An unsecured creditors' committee operates as a representative voice for the unsecured creditors in a chapter 11 case. The committee's role is always one of convenience and efficiency. In re Pacific Ave., LLC, 467 B.R. 868, 870 (W.D. N.C. 2012). However, where a chapter 11 trustee is appointed, the necessity for such a representative committee generally no longer exists. Id. Because the "[t]rustee has a statutory fiduciary duty to the same unsecured creditors" that a committee would have, allowing a committee to be appointed after a trustee has been appointed would be duplicative and unnecessary. Id. "It is worth noting that an unsecured committee is not provided for in Chapter 7 liquidation cases-because of the presence of the Trustee in such cases." Id.

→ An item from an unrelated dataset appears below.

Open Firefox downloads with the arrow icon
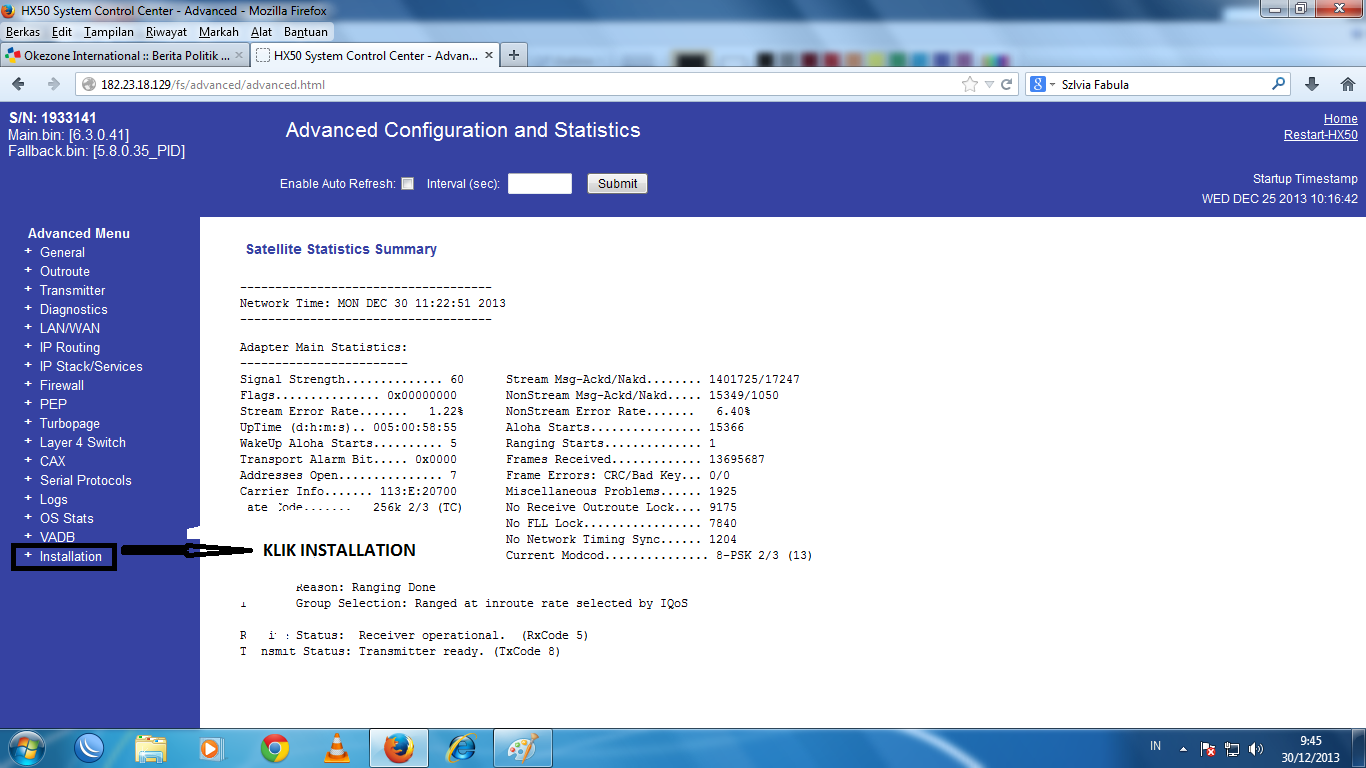Screen dimensions: 1366x768 pyautogui.click(x=1313, y=84)
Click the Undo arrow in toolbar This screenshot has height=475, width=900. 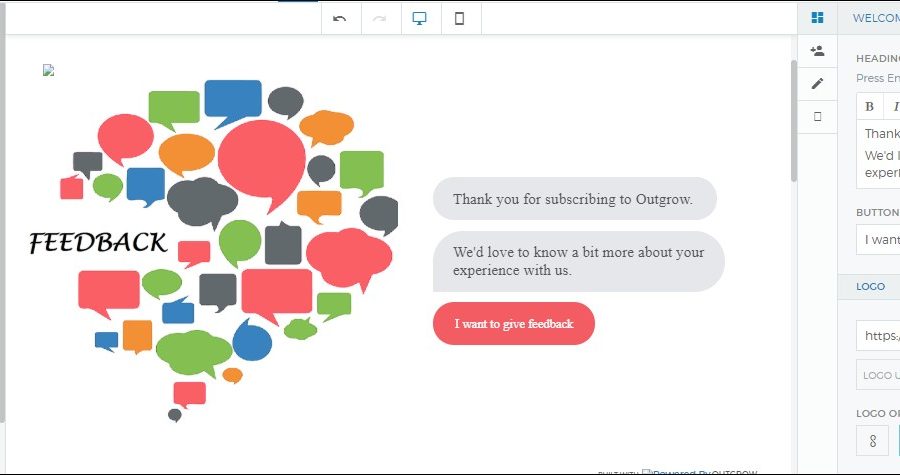tap(340, 18)
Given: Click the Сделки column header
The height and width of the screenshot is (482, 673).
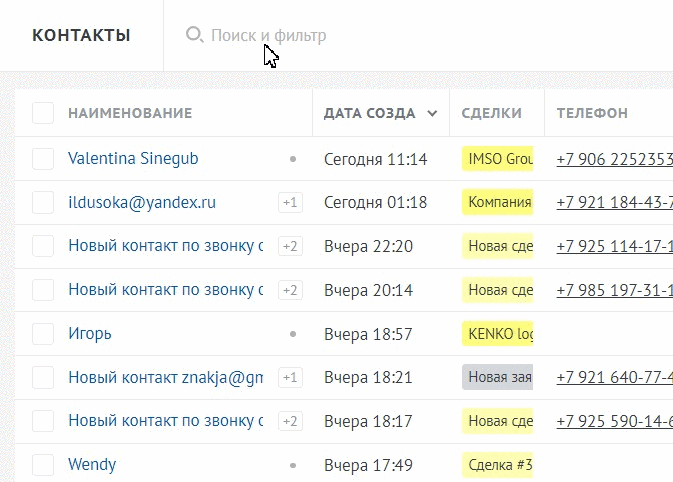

The appointment of a chapter 11 trustee renders the appointment of a committee unnecessary to the fair and orderly administration of the estate. The cost of another team of professionals to represent the committee is impractical and is not cost effective.
At the hearing of these matters, no evidence was presented that the rights and interests of the unsecured creditors were being inadequately represented by the Trustee. Unless and until Movants present the Court with sufficient evidence that Mr. Maples has not or is not upholding his statutory fiduciary duty to the unsecured creditors, no committee shall be appointed. To ensure that Movants are not denied future due process on this issue, this Memorandum Opinion and Order is entered without prejudice. Movants are hereby entitled to renew their request for relief if sufficient evidence can be presented that their interests are not being fairly and adequately represented by the Trustee.
CONCLUSION
Having considered the Motions and Objections thereto, the arguments of the parties, and the record in sum, this Court finds that the Objections by the I.R.S. and the Chapter 11 Trustee, A. Richard Maples, are due to be SUSTAINED and the Movant's Motion is hereby DENIED without prejudice, with no unsecured creditors' committee being appointed at this time.
In Alabama, the Bankruptcy Administrator is the functional equivalent of the United States trustee, and the B.A. assumes the duties of the trustee as required by the Code. See In re JNL Funding Corp., 438 B.R. 356, n. 6 (Bankr. E.D.N.Y. 2010).